Odeh was on trial [in 2017] for immigration fraud, having omitted from her 2004 [citizenship] application, among other things, a ten-year stint in an Israeli prison. Before she got sprung in a 1979 prisoner exchange, Odeh had been serving two life sentences and then some for her role in two 1969 bombings, one of which took the lives of the Hebrew University students Edward Joffe and Leon Kanner. That bombing took place at a Jerusalem supermarket packed with shoppers preparing for Shabbat.

JVP, the Women’s March, and other activist groups that embraced Odeh [claim that] Odeh got a bum rap. She was framed by the Israelis, who tortured a false confession out of her, and then was mistreated by the racist, Zionist, American justice system.

Lubet, a legal scholar, reaches the same conclusion as U.S. courts: she was guilty of both terrorism and immigration fraud. Marks writes of the latter charge:

Gershwin Drain was . . . assigned to Odeh’s case. Judge Drain, “an African American native of Detroit,” “a lifelong Democrat,” and an Obama appointee, had been “a public defender for twelve years” before he became a judge. This did not stop Odeh and her supporters from invoking racism to explain their team’s losses in court. Never mind that a three-judge panel, including two Republican appointees, actually overturned an initial verdict against Odeh. And never mind that Judge Drain ordered a new trial. . . . Never mind that the plea deal she eventually took, after lying repeatedly to the court, was the same deal she had been offered before she went to trial. Her prosecutors, said one prominent supporter, “were doing the bidding of Israel,” which is why Odeh found it necessary to take a plea rather than telling her story and “putting Israel on trial” in court.

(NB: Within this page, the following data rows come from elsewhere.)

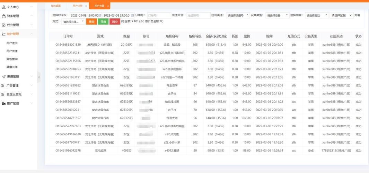Click the 代充管理 edit icon
369x173 pixels.
tap(4, 25)
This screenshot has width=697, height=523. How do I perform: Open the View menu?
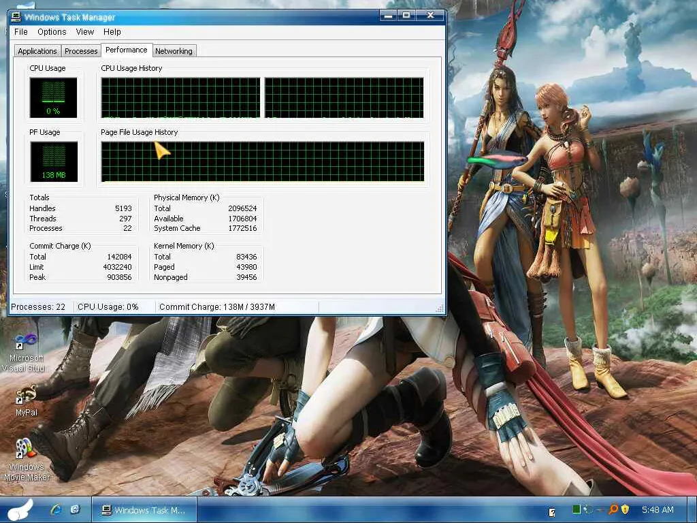[85, 32]
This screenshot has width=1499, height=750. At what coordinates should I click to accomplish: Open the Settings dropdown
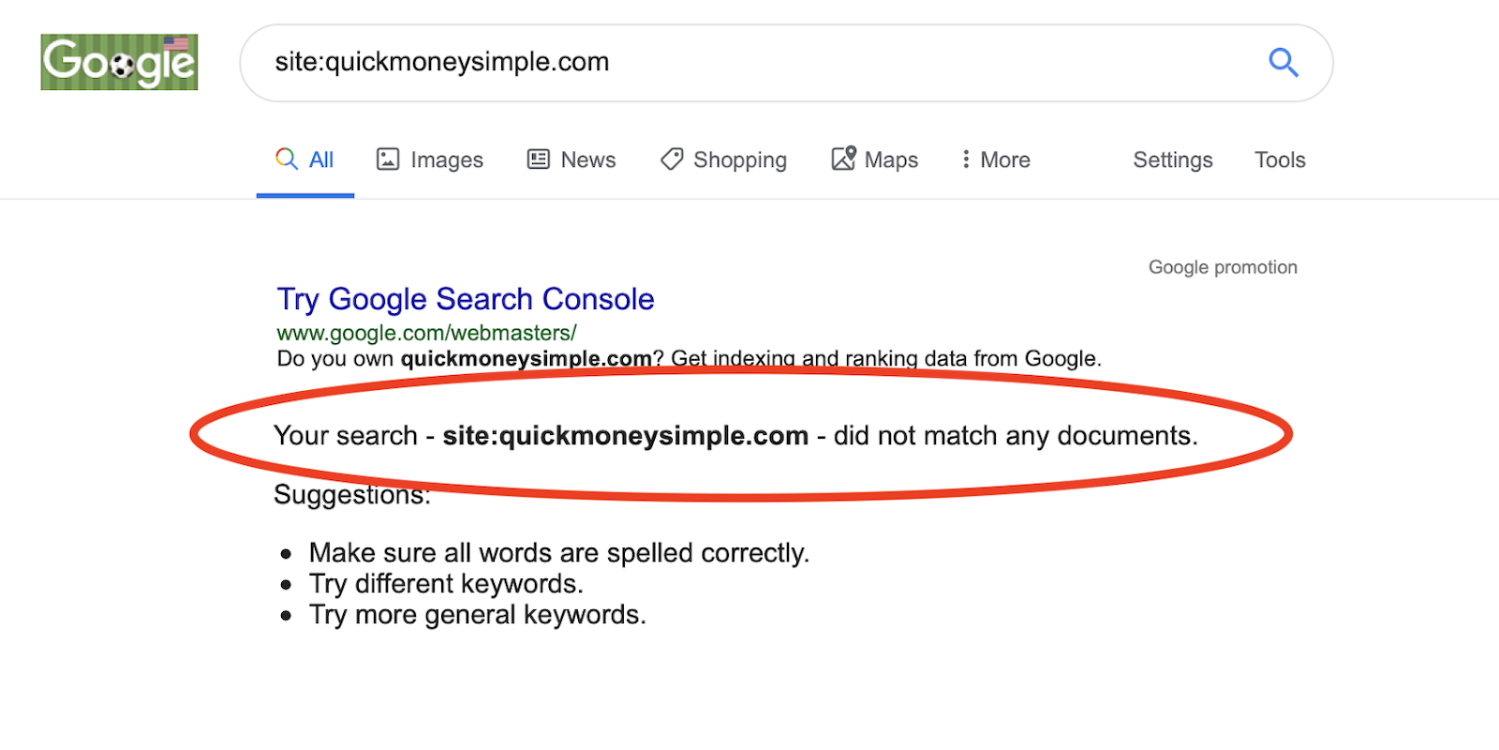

It’s hard to say, Lubet reflects, who among Odeh’s cheerleaders knew or suspected that she was lying about her innocence. Her “closest comrades,” he thinks, were aware, at least, of “Odeh’s participation in armed struggle.” Others “accepted her at her word, perhaps having willingly suspended disbelief out of antagonism toward Israel.” What Lubet’s book makes clear is that they all should have known.

In any case, the embrace of Odeh by advocates of “nonviolence” is less paradoxical than it seems. To embrace nonviolence as a strategy for winning favor in one context in no way precludes embracing violence in others. Even outside her close circle, some of Odeh’s supporters, one suspects, would have admired her no less had they known she was a killer.